First author Jonathan Cedernaes shares, “Our research group were the first to demonstrate that acute sleep loss in and of itself results in epigenetic changes in the so-called clock genes that within each tissue regulate its circadian rhythm. Our new findings indicate that sleep loss causes tissue-specific changes to the degree of DNA methylation in genes spread throughout the human genome. Our parallel analysis of both muscle and adipose tissue further enabled us to reveal that DNA methylation is not regulated similarly in these tissues in response to acute sleep loss.
“It is interesting that we saw changes in DNA methylation only in adipose tissue, and specifically for genes that have also been shown to be altered at the DNA methylation level in metabolic conditions such as obesity and type 2 diabetes. Epigenetic modifications are thought to be able to confer a sort of metabolic “memory” that can regulate how metabolic programmes operate over longer time periods. Wethereforethink that the changes we have observed in our new study can constitute another piece of the puzzle of how chronic disruption of sleep and circadian rhythms may impact the risk of developing for example obesity.”

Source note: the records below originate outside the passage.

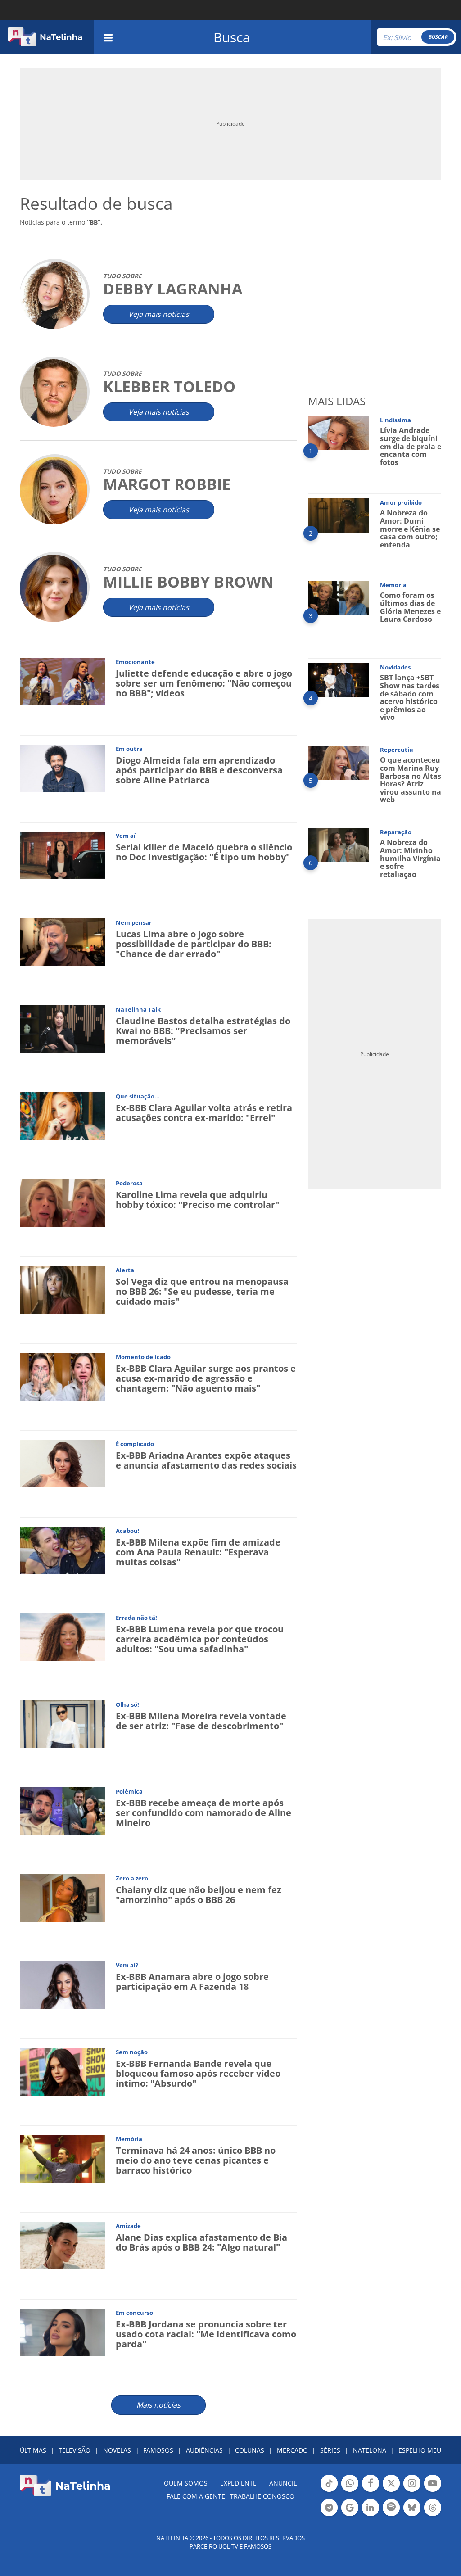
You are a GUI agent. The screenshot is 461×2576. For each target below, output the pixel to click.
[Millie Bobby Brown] (53, 587)
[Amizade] (62, 2245)
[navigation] (108, 37)
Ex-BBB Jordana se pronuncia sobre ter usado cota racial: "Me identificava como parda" (206, 2334)
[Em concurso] (62, 2331)
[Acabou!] (62, 1550)
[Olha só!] (62, 1723)
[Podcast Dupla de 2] (391, 2507)
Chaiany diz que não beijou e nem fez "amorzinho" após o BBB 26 (198, 1895)
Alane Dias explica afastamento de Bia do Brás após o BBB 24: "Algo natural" (201, 2242)
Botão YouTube (432, 2491)
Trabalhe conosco (262, 2496)
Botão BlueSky (411, 2515)
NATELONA (369, 2450)
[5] (338, 762)
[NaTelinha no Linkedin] (370, 2507)
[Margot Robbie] (53, 490)
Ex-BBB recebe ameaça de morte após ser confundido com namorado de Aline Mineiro (203, 1813)
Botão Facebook (370, 2491)
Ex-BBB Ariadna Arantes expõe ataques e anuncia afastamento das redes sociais (206, 1460)
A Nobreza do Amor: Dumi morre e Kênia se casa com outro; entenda (410, 528)
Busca (231, 37)
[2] (338, 515)
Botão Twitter (391, 2491)
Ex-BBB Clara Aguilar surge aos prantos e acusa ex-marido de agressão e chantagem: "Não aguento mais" (206, 1378)
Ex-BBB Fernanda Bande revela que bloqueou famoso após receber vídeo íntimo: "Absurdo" (198, 2073)
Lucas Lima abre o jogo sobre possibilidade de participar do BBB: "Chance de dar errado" (193, 944)
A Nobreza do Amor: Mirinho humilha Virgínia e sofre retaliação (410, 858)
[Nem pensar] (62, 941)
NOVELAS (117, 2450)
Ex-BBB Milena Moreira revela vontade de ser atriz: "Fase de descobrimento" (201, 1721)
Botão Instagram (411, 2491)
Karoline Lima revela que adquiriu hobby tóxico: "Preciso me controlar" (197, 1200)
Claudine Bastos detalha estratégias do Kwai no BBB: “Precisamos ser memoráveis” (203, 1031)
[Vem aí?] (62, 1984)
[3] (338, 597)
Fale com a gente (196, 2496)
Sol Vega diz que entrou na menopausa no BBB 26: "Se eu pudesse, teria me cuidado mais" (202, 1291)
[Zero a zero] (62, 1897)
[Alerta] (62, 1289)
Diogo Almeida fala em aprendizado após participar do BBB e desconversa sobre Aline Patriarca (199, 770)
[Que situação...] (62, 1115)
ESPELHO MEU (419, 2450)
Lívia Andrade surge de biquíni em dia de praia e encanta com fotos (410, 446)
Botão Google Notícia (349, 2515)
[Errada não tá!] (62, 1636)
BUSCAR (437, 36)
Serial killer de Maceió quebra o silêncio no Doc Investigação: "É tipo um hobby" (204, 852)
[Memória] (62, 2158)
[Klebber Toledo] (53, 392)
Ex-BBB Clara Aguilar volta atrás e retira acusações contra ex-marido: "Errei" (204, 1113)
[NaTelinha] (45, 36)
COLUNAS (249, 2450)
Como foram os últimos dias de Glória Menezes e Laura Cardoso (410, 607)
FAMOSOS (158, 2450)
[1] (338, 432)
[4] (338, 679)
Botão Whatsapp (349, 2491)
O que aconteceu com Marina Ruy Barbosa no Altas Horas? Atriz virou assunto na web (410, 779)
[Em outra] (62, 768)
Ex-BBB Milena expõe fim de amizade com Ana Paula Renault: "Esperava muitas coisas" (198, 1552)
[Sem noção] (62, 2071)
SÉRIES (330, 2450)
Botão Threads (432, 2515)
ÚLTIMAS (33, 2450)
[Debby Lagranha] (53, 294)
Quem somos (186, 2483)
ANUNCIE (283, 2483)
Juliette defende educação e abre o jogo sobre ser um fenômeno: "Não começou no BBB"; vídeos (204, 683)
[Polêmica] (62, 1810)
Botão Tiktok (329, 2491)
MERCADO (292, 2450)
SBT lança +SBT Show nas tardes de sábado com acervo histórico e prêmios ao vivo (409, 697)
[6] (338, 844)
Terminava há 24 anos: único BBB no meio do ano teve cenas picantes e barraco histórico (196, 2160)
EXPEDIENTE (238, 2483)
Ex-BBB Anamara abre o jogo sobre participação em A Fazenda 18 (192, 1981)
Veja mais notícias (158, 314)
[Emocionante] (62, 681)
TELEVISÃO (74, 2450)
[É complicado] (62, 1463)
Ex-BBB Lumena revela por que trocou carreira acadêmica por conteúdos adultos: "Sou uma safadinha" (200, 1639)
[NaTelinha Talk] (62, 1028)
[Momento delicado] (62, 1376)
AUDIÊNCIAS (204, 2450)
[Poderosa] (62, 1202)
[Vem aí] (62, 854)
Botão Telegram (329, 2515)
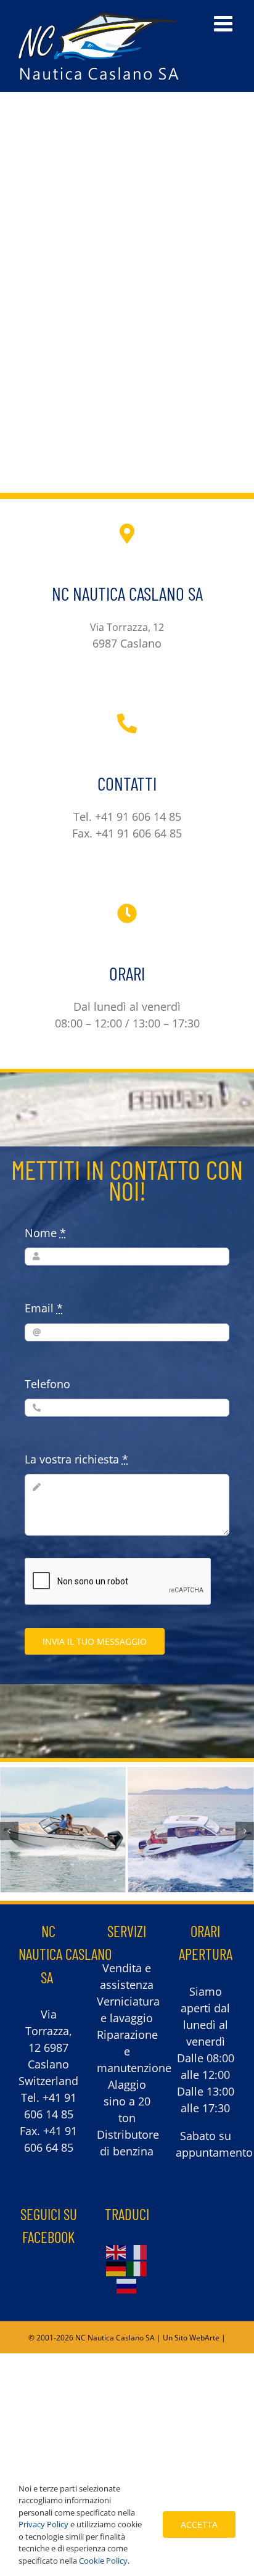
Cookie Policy (103, 2560)
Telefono (47, 1383)
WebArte (204, 2337)
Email (44, 1308)
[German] (116, 2267)
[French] (137, 2251)
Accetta (199, 2524)
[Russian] (127, 2284)
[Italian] (137, 2267)
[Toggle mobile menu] (225, 23)
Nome (45, 1232)
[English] (116, 2251)
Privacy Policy (43, 2524)
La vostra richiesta (76, 1459)
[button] (9, 1831)
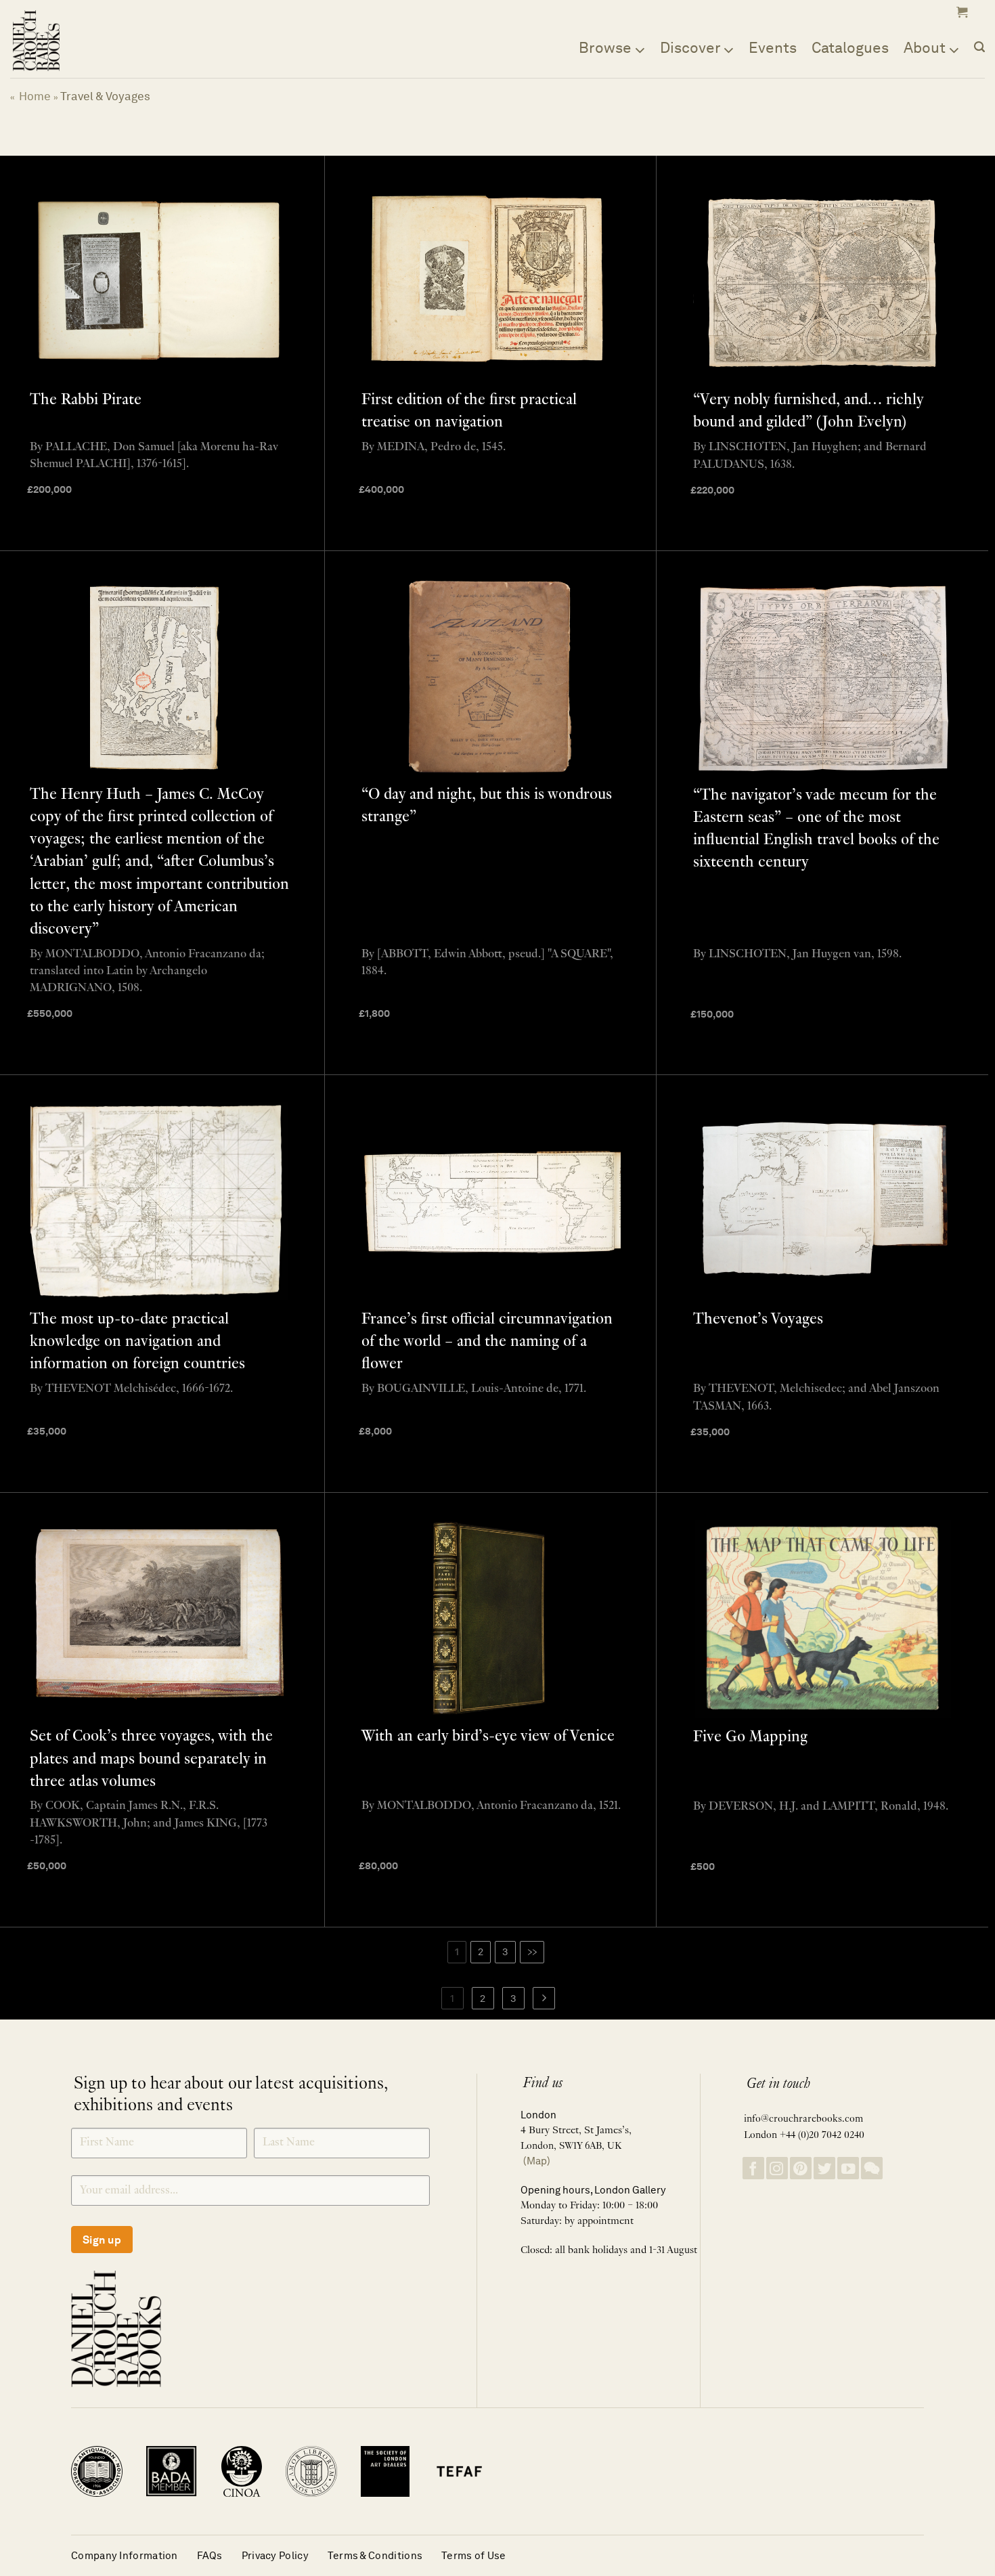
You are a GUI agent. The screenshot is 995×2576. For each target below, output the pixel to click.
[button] (960, 12)
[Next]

“In the present study we observed molecular signatures of increased inflammation across tissues in response to sleep loss. However, we also saw specific molecular signatures that indicate that the adipose tissue is attempting to increase its capacity to store fat following sleep loss, whereas we instead observed signs indicating concomitant breakdown of skeletal muscle proteins in the skeletal muscle, in what’s also known as catabolism. We also noted changes in skeletal muscle levels of proteins involved handling blood glucose, and this could help explain why the participants’ glucose sensitivity was impaired following sleep loss. Taken together, these observations may provide at least partial mechanistic insight as to why chronic sleep loss and shift work can increase the risk of adverse weight gain as well as the risk of type 2 diabetes.”
“It will be interesting to investigate to what extent one or more nights of recovery sleep can normalise the metabolic changes that we observe at the tissue level as a result of sleep loss. Diet and exercise are factors that can also alter DNA methylation, and these factors can thus possibly be used to counteract adverse metabolic effects of sleep loss.”